George Fox was the organizer, if not the founder, of Quakerism, officially known as The Society of Friends. He traveled throughout Britain and the Caribbean, taking his message to whomever would listen and organizing the bands of followers who left the day’s official churches to worship more simply. Fox’s Journal is very interesting, if for no other reason than that it gives you a picture of life in 17th century Britain, and what people believed. It’s fascinating to read the encounters and arguments he had with Roman Catholics, Presbyterians, Baptists, Independents, and Anglicans.

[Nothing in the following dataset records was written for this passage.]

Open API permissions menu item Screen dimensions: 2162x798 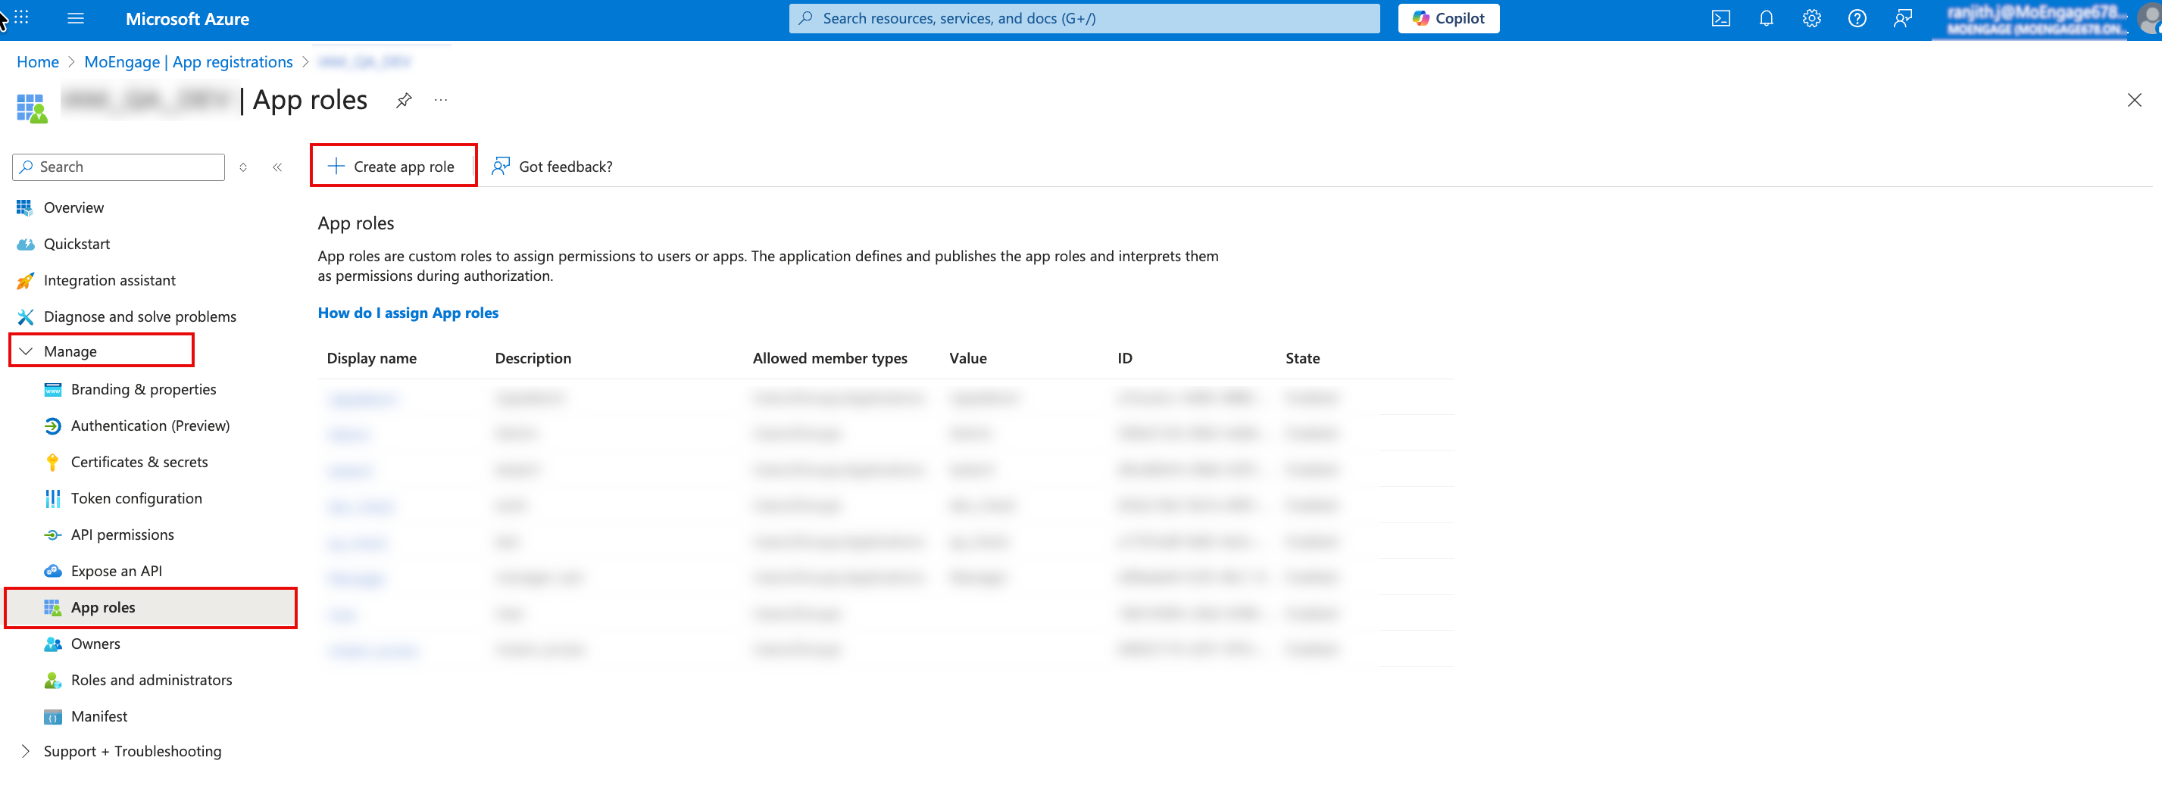coord(122,535)
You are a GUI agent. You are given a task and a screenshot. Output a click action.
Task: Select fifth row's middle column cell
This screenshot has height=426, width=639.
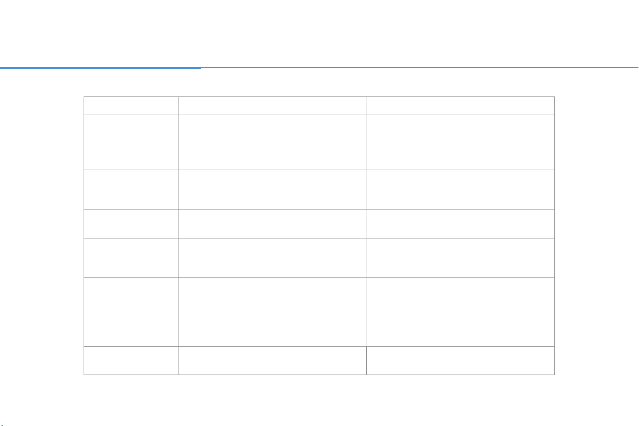point(273,258)
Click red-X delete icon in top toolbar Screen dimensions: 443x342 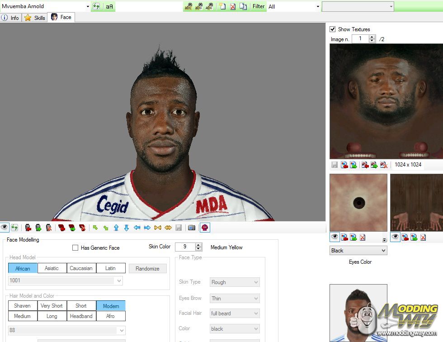233,6
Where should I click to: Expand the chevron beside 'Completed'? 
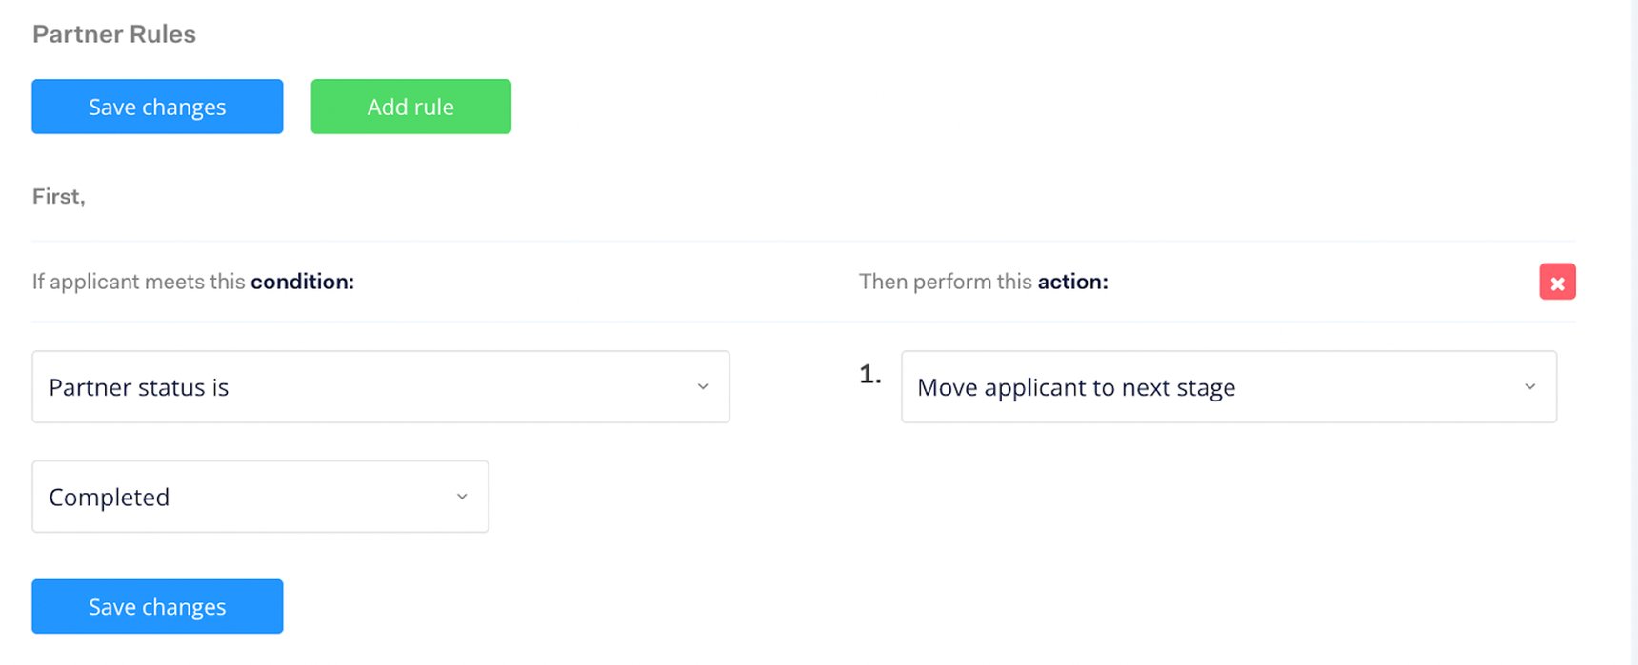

For example, here is how Fox remembered a conversation he had with a prominent Roman Catholic man about salvation, sometime in 1668:
And I said unto him that seeing he was a great and leading man amongst the papists: and had been taught and bread up under the Pope: ‘And seeing thou says there is not salvation but in your church, I have two questions to ask thee.
‘The first is, what is it that does bring salvation in your church?’ He answered, ‘A good life.’
‘And nothing else?’ said I: ‘Yes,’ said he, ‘good works’: ‘And is this it that brings salvation in your church?: a good life and good works, is this your doctrine and principle?
‘Yes,’ said he. Then I, ‘Neither the papists, Pope nor thee does know what it is that brings salvation.’” (Fox, Journal, p. 389).
So, as Fox remembered it, this Roman Catholic man very clearly believed in salvation by good works. That is what he was taught in the Roman Catholic Church in 1668.
After hearing this answer, Fox flatly told the man he “does not know what it is that brings salvation.” So what is the right answer, according to Fox?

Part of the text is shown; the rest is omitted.